┌─ Entries provided

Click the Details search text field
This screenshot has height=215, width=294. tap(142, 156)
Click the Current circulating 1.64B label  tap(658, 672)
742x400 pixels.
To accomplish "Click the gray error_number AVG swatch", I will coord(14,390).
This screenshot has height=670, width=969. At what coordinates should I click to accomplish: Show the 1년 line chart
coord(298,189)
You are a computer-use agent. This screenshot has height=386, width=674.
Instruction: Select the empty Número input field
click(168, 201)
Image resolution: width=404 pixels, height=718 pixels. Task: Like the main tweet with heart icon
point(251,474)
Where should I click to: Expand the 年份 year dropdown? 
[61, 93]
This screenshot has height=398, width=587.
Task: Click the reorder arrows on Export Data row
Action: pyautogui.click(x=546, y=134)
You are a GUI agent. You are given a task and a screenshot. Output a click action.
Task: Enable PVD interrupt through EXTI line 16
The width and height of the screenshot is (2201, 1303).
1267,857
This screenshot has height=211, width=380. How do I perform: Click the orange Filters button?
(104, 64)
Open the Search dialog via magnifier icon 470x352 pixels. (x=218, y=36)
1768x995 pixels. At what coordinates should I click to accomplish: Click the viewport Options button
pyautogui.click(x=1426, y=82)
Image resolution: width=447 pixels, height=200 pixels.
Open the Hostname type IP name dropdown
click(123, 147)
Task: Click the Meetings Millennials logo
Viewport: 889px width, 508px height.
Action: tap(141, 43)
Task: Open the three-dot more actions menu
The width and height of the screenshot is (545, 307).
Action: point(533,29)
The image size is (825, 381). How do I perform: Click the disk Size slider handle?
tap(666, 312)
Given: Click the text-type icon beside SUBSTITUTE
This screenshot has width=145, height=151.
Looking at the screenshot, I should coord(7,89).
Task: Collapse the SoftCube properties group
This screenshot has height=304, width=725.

└─

Copy the lines of the listing verbatim, beginning with the line containing "Image resolution: width=404" and ending after the line containing "Open the Search".

Image resolution: width=404 pixels, height=718 pixels. Task: Like the main tweet with heart icon
point(251,474)
Where should I click to: Expand the 年份 year dropdown? 
[61, 93]
This screenshot has height=398, width=587.
Task: Click the reorder arrows on Export Data row
Action: pyautogui.click(x=546, y=134)
You are a GUI agent. You are given a task and a screenshot. Output a click action.
Task: Enable PVD interrupt through EXTI line 16
The width and height of the screenshot is (2201, 1303).
1267,857
This screenshot has height=211, width=380. How do I perform: Click the orange Filters button?
(104, 64)
Open the Search dialog via magnifier icon 470x352 pixels. (x=218, y=36)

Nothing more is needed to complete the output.